╭─ The records

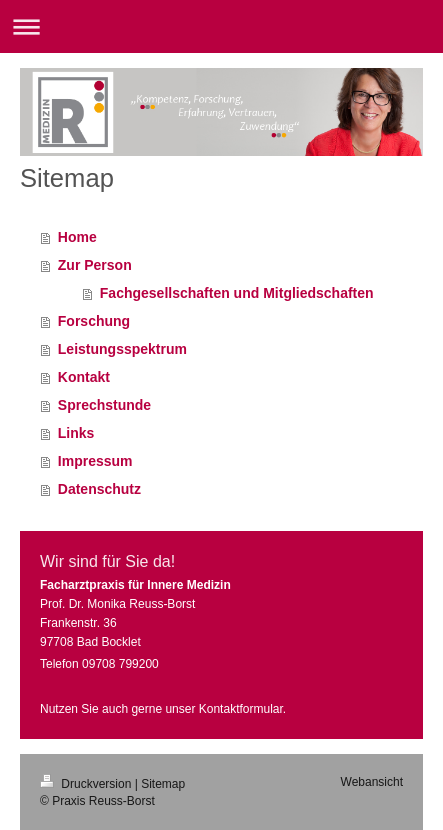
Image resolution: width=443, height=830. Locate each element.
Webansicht (372, 782)
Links (76, 433)
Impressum (95, 461)
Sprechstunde (104, 405)
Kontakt (84, 377)
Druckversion (87, 784)
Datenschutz (99, 489)
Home (77, 237)
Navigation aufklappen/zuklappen (221, 26)
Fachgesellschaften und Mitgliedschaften (237, 293)
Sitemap (163, 784)
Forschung (94, 321)
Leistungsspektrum (122, 349)
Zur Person (95, 265)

╰─

Rewrite all of the rows above, swapping "Image resolution" for "Screenshot size" and keeping everything else the same. Leave the pictures out.

Screenshot size: width=443, height=830. Locate each element.
Webansicht (372, 782)
Links (76, 433)
Impressum (95, 461)
Sprechstunde (104, 405)
Kontakt (84, 377)
Druckversion (87, 784)
Datenschutz (99, 489)
Home (77, 237)
Navigation aufklappen/zuklappen (221, 26)
Fachgesellschaften und Mitgliedschaften (237, 293)
Sitemap (163, 784)
Forschung (94, 321)
Leistungsspektrum (122, 349)
Zur Person (95, 265)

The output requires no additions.